Satellite images show significant growth in tent housing around Gaza border city
Over a million people are now sheltering in Rafah, according to aid groups.
The number of tents housing internally displaced people in the southern Gaza border town of Rafah has grown significantly over the past few weeks, according to an ABC News review of satellite images.
Two photos, taken by Planet Labs on Jan. 14 and Feb. 4, reveal the growing number of tents in just one small area outside of Rafah.
Rafah's population has grown amid intense fighting and expanding evacuation orders to the north in the past few weeks. International aid organizations tracking the increase in internally displaced people (IDPs) in Rafah have warned about the potential humanitarian consequences of a threatened incursion by the Israel Defense Forces.
Israeli Prime Minister Benjamin Netanyahu said he had told the IDF "to prepare to act" in the southern city which he said was among "the last remaining strongholds of Hamas" in remarks on Wednesday.
Rafah, the site of the only border crossing between Gaza and Egypt, has grown in importance as a refuge for Gaza residents fleeing fighting elsewhere in the enclave.
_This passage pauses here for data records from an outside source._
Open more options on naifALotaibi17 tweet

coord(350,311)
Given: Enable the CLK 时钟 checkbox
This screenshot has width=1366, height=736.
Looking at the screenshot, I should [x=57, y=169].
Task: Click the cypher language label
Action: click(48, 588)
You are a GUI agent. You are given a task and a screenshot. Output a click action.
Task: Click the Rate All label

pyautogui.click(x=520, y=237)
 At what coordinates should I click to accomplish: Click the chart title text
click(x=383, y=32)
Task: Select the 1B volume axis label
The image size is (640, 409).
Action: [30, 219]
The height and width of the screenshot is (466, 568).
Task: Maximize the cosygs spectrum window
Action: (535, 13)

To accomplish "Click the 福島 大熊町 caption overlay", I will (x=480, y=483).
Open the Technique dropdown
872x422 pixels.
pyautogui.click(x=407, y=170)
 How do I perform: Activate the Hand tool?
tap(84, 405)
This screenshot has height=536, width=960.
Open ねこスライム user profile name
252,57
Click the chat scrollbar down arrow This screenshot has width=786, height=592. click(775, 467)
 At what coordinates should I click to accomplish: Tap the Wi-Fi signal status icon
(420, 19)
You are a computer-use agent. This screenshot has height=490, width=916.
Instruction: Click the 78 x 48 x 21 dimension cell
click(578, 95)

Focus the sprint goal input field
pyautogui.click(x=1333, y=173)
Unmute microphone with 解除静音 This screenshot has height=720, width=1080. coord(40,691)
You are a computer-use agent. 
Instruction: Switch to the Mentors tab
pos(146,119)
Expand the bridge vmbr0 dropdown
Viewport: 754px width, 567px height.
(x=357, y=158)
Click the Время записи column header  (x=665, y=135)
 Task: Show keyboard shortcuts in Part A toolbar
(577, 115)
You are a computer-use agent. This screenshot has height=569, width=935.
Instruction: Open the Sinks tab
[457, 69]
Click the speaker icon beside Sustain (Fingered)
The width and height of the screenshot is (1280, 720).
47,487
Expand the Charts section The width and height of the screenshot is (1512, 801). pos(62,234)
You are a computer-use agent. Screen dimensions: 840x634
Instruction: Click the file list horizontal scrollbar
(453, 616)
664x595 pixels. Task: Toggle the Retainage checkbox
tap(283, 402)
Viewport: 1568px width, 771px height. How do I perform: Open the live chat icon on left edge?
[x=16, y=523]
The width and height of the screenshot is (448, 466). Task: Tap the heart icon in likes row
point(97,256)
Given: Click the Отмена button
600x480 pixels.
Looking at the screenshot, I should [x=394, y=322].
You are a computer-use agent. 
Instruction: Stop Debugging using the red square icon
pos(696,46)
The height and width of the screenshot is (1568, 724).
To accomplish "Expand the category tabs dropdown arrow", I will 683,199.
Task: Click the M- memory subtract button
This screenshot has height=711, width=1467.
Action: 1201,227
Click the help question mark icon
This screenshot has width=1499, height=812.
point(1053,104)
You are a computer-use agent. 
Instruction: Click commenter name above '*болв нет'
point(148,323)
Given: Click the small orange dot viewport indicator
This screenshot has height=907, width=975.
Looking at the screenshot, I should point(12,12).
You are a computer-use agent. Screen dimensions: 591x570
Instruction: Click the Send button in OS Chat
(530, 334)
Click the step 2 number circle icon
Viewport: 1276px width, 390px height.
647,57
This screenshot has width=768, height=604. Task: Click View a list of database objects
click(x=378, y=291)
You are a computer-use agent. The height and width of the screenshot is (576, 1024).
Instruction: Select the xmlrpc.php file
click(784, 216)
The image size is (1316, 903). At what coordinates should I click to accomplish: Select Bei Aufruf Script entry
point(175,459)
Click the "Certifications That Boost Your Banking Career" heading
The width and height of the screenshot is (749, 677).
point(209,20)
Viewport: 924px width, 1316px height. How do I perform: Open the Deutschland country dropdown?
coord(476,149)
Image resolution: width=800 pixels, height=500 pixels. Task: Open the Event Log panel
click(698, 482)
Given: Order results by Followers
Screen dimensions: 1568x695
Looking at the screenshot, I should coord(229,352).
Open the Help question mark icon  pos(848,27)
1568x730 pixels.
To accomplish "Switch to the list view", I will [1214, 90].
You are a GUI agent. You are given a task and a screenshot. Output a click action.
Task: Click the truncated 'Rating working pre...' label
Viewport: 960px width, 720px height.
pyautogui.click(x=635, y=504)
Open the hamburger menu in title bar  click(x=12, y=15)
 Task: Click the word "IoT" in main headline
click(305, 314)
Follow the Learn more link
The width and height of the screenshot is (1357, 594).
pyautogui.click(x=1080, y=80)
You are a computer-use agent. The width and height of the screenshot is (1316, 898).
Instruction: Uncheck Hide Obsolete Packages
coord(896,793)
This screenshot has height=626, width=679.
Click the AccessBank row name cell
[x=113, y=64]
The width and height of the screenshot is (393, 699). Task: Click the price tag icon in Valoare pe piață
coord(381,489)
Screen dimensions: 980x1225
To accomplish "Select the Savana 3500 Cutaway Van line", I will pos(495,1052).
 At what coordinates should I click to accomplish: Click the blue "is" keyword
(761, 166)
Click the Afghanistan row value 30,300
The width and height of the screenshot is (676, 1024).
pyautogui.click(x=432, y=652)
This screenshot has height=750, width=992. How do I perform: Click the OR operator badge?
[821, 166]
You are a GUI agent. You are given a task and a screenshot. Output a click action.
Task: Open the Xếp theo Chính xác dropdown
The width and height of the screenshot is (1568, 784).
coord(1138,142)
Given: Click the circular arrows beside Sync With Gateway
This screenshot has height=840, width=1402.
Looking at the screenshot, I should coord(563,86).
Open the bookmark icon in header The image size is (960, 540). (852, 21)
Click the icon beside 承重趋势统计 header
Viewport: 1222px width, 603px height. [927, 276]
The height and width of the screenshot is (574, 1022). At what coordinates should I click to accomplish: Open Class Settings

It is seen as one of the last safe places to go in Gaza by many now sheltering there amid the ongoing conflict.
The city's population has increased five-fold since Hamas' terror attack on Israel on Oct. 7 and the initiation of hostilities in Gaza.
At least 27,840 people have been killed and 67,317 have been injured in Gaza, according to the Hamas-run Gaza Health Ministry. In Israel, at least 1,200 people have been killed and 6,900 others have been injured by Hamas and other Palestinian militants since Oct. 7, according to the Israel Defense Forces.
Some 1.4 million Palestinians, or about two-thirds of Gaza's population, are sheltering in the area, according to a statement Wednesday from the Norwegian Refugee Council.
A review of the conditions in some Rafah shelters revealed issues like a lack of drinking water and the spread of several infectious diseases, according to the NRC.
"Conditions in Rafah are already dire, and a full-scale Israeli military operation will lead to even more loss of civilian life," Angelita Caredda, the NRC's director for the region, said in the statement.
U.S. Secretary of State Antony Blinken said at a press conference in Tel Aviv, Israel, on Wednesday that any Israeli military operation "needs to put civilians first and foremost in mind," adding that that was especially true concerning Rafah due to the number of people sheltering there at a press conference in Tel Aviv, Israel.
Gaza residents taking refuge in Rafah have described the city as their last option in interviews with ABC News.
Feryal Mahmoud Al-Najjar said he and his family had been displaced multiple times by fighting elsewhere in Gaza.
"Then we came here, to the end of the world, at the Egyptian border, in the end we don't know where to go," he said.
While Rafah has been described as a last refuge and so far has not seen an Israeli ground incursion, the city has not been spared from aerial bombardment so far.
The International Rescue Committee said on Wednesday that in the two days prior, at least 11 people, two of them children, had been killed by airstrikes on residential areas.
ABC News' Victoria Beaule, Samy Zyara, and Helena Skinner contributed to this report.